Nongünz est un jeu de plateformes développé par le studio espagnol Brainwash Gang et publié par Sindiecate Arts.

L’approche de ce que doit être un jeu se veut différente dans Nongünz.

Par exemple, quand vous lancez le jeu, la partie débute directement, c’est aussi à vous de découvrir les touches du clavier pour jouer et puis, quand vous arrivez au menu général (à force de chercher) vous découvrez un personnage blanc qui peut/doit interagir avec différents éléments. L’ordinateur permet de reprendre la partie, le ukulélé et bien de jouer du ukulélé, le marcheur permet de marcher virtuellement et le lit, de sortir du jeu ! Ce n’est pas classique, même original, mais est-ce utile, est-ce intéressant ?

Introduction à Nongünz

Avant de parler de l’histoire de Nongünz, il faut savoir que le graphisme pixelisé se décline uniquement avec des couleurs allant du blanc au noir et de temps en temps du rose (oui, pas du rouge mais du rose).

De même, l’ambiance du jeu est très lovecraftienne (inspirée du monde créé par H.P. Lovecraft). Si cela n’évoque rien pour vous, imaginez l’horreur à l’état pur, une horreur telle que la folie est proche, que votre santé mentale ne tient plus qu’à un seul fil. Cette horreur ne repose pas sur des tonnes de litre de sang mais plutôt sur les situations, sur l’univers, sur l’architecture, sur les monstres auquel vous êtes confronté.

L’histoire, maintenant…

Il n’y en a pas vraiment, mais je peux vous la construire en quelques phrases.

Vous jouez un aventurier archéologue qui s’enfonce dans une crypte. Vous ouvrez une porte qui devrait normalement vous conduire dans une autre pièce et vous amène dans un monde, dans une ville avec des bâtiments à l’architecture cyclopéenne. Vous ouvrez une autre porte qui vous téléporte vers un lieu qui correspond nullement, par sa forme, à l’endroit où vous venez de rentrer. Vous apercevez dans cette pièce des monstres, des monstres aux formes grotesques, immondes, impossible et, dans un coin sombre, … un coffre !

Qui dit un coffre, dit aussi une salle aux trésors… enfin, l’espoir fait vivre !
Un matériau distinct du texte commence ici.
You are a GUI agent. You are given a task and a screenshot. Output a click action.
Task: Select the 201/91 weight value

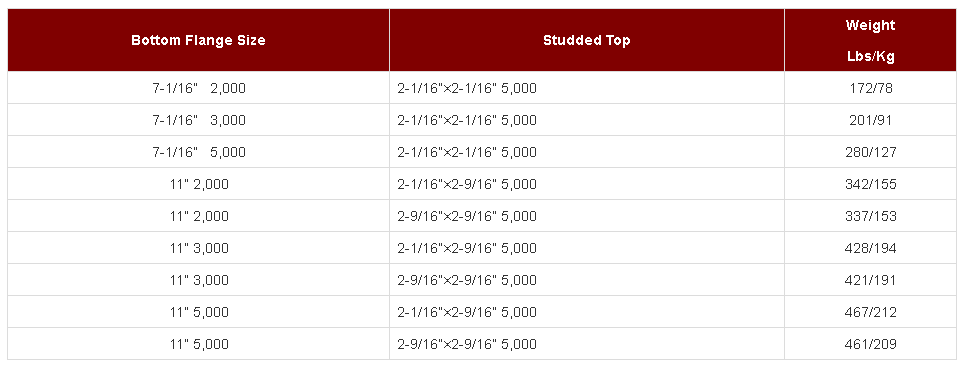tap(870, 120)
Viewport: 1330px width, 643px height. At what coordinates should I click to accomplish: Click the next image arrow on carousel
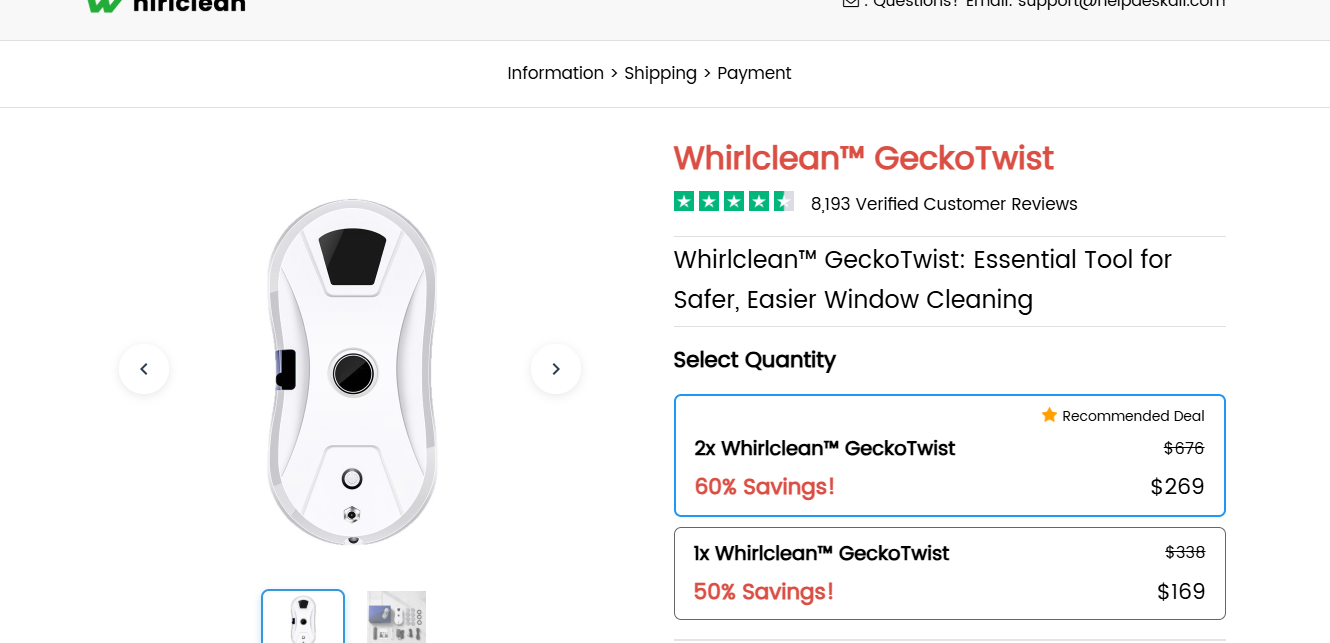pyautogui.click(x=556, y=369)
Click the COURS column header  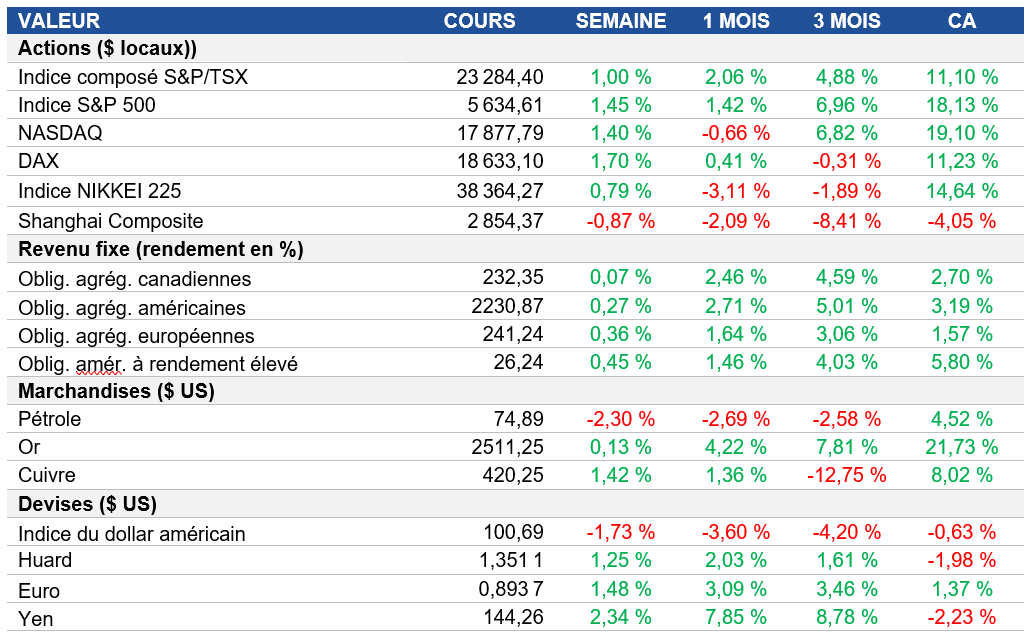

Quelques points autour du jeu

Dans les différents coffres, vous trouverez des cartes. Certaines cartes sont explicites, d’autres surement pour décorer. J’ai découvert bien souvent un chapeau avec des chiffres correspondant surement aux bonus qu’il peut donner.

Les bâtiments, les monstres, les pièces, la disposition, les trésors… tout est aléatoire et donc généré lors de votre arrivée. Le bon côté de la chose, c’est que jamais vous mourrez de la même manière, le mauvais côté, c’est que vous pouvez tomber sur des adversaires faciles ou des impossibles.

En haut à droite de votre écran se trouve un plan, suivez le pour aller directement au trésor. De temps en temps, vous tomberez sur une pièce tenue par un marchand… dépensez vos sous pour acheter des bonus et ceci avant de mourir et de tout perdre !

La mort … quand votre personnage meurt, deux alternatives s’offrent à vous. Soit vous montez l’échelle et vous revenez dans la ville, soit vous avancez sur la droite et vous débouchez directement dans un bâtiment.

Ma conclusion

Hormis cette histoire du menu général que je trouve inadapté pour ce jeu, Nongünz est une petite merveille comme jeu indépendant et je le conseille à tous ceux qui aiment les jeux de plateformes et « d’horreur ».

Ce que je voudrais pour améliorer ce jeu, c’est un menu général dans la même ambiance que le jeu en lui-même.

Si vous aimez les jeux de plateformes, si vous adorez tout ce qui est horreur / horreur psychologique, si vous vous sentez une âme d’Indiana Jones ou de Lara Croft, si à toutes les choses surnaturelles vous donnez une explication rationnelle, enfin, si vous adorez quand le prix est ultra-correct, alors, c’est le jeu qu’il vous faut. Allez, n’attendez pas, achetez directement dans la boutique Steam ce jeu, Nongünz, vous n’allez pas vous ennuyer !

Nongünz est disponible depuis le 19 mai 2017 sur Steam (Microsoft Windows, Mac et Linux).